(Excerpt from a dataset)
::::::

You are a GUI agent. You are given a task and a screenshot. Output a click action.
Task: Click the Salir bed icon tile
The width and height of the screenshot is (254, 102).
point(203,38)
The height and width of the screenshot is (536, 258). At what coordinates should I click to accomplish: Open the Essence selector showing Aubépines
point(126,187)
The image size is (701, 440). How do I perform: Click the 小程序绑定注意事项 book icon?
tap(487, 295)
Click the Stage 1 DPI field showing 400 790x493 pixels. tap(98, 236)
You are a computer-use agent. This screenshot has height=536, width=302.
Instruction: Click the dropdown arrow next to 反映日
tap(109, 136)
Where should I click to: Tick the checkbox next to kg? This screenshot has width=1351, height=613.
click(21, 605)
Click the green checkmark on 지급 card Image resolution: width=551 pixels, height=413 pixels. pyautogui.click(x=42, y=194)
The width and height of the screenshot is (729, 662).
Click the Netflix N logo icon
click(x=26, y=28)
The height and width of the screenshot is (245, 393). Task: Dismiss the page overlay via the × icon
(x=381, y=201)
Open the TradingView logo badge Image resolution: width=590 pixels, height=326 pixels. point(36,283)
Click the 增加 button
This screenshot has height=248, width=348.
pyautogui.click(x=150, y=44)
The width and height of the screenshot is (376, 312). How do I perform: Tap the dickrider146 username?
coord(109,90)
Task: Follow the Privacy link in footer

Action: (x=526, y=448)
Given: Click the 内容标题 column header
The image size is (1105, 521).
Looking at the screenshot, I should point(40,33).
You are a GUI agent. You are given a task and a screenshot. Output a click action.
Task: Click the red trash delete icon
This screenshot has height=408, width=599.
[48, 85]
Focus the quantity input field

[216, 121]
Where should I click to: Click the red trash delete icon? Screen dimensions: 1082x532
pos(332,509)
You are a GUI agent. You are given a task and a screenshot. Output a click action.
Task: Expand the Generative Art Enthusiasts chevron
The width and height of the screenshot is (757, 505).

::::::

## Work to be completed
Copy the rows above line for line, with no changes.

## The output
You are a GUI agent. You are given a task and a screenshot. Output a click action.
Task: Click the Salir bed icon tile
The width and height of the screenshot is (254, 102).
point(203,38)
The height and width of the screenshot is (536, 258). At what coordinates should I click to accomplish: Open the Essence selector showing Aubépines
point(126,187)
The image size is (701, 440). How do I perform: Click the 小程序绑定注意事项 book icon?
tap(487, 295)
Click the Stage 1 DPI field showing 400 790x493 pixels. tap(98, 236)
You are a computer-use agent. This screenshot has height=536, width=302.
Instruction: Click the dropdown arrow next to 反映日
tap(109, 136)
Where should I click to: Tick the checkbox next to kg? This screenshot has width=1351, height=613.
click(21, 605)
Click the green checkmark on 지급 card Image resolution: width=551 pixels, height=413 pixels. pyautogui.click(x=42, y=194)
The width and height of the screenshot is (729, 662).
Click the Netflix N logo icon
click(x=26, y=28)
The height and width of the screenshot is (245, 393). Task: Dismiss the page overlay via the × icon
(x=381, y=201)
Open the TradingView logo badge Image resolution: width=590 pixels, height=326 pixels. point(36,283)
Click the 增加 button
This screenshot has height=248, width=348.
pyautogui.click(x=150, y=44)
The width and height of the screenshot is (376, 312). How do I perform: Tap the dickrider146 username?
coord(109,90)
Task: Follow the Privacy link in footer

Action: (x=526, y=448)
Given: Click the 内容标题 column header
The image size is (1105, 521).
Looking at the screenshot, I should point(40,33).
You are a GUI agent. You are given a task and a screenshot. Output a click action.
Task: Click the red trash delete icon
This screenshot has height=408, width=599.
[48, 85]
Focus the quantity input field

[216, 121]
Where should I click to: Click the red trash delete icon? Screen dimensions: 1082x532
pos(332,509)
You are a GUI agent. You are given a task and a screenshot. Output a click action.
Task: Expand the Generative Art Enthusiasts chevron
The width and height of the screenshot is (757, 505).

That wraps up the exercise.